Da fare: Restituisci come CSV a due colonne, intitolate testo e risposta, i dati a partire dalla riga che contiene "This screenshot has height=430, width=800." e proseguendo fino alla riga che contiene "(1119, 252).", entrambe incluse. Usa una riga per ciascun dato e metti ogni campo tra virgolette, con gli a capo sostituiti da spazi.

Dati forniti:
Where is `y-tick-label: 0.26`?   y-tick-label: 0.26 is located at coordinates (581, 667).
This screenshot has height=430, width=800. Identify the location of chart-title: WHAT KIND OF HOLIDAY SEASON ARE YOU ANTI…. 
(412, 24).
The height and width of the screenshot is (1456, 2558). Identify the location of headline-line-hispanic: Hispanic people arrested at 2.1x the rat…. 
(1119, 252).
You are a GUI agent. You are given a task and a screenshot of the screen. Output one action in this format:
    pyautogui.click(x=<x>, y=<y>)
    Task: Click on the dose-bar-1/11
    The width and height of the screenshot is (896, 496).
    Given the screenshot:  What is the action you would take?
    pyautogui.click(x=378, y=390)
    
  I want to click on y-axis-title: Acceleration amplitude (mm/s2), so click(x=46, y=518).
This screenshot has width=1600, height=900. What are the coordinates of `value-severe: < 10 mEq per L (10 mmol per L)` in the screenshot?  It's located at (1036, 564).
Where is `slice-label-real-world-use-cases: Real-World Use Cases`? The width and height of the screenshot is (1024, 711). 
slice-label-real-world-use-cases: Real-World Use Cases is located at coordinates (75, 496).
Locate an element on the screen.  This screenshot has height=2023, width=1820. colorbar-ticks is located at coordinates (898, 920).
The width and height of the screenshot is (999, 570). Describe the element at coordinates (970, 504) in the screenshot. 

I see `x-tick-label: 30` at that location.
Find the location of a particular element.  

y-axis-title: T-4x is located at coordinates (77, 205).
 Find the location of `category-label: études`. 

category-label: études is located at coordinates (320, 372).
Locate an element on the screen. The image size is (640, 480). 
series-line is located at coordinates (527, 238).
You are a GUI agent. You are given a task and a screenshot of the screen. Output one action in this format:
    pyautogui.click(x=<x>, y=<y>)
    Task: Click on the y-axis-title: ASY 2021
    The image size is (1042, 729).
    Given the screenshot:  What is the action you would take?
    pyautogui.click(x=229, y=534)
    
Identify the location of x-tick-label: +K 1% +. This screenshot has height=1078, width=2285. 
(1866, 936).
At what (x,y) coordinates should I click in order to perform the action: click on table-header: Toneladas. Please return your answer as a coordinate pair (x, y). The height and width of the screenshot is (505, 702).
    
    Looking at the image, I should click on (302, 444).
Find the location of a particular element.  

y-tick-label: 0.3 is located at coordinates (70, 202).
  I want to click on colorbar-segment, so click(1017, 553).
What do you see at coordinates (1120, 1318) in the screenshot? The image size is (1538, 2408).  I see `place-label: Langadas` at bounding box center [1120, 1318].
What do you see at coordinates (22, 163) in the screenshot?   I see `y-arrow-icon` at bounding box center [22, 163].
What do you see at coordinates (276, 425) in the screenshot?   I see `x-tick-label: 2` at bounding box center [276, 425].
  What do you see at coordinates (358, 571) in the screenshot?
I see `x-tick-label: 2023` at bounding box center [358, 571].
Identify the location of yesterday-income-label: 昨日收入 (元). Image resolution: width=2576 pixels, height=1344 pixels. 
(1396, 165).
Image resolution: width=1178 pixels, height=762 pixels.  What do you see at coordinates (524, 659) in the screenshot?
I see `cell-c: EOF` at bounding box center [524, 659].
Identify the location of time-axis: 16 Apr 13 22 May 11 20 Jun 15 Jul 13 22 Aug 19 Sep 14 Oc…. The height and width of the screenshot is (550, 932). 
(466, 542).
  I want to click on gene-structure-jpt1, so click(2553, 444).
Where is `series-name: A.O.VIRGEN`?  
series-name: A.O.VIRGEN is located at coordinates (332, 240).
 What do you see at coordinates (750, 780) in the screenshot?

Risposta:
testo,risposta
"This screenshot has height=430, width=800. Identify the location of chart-title: WHAT KIND OF HOLIDAY SEASON ARE YOU ANTI….","(412, 24)."
"The height and width of the screenshot is (1456, 2558). Identify the location of headline-line-hispanic: Hispanic people arrested at 2.1x the rat….","(1119, 252)."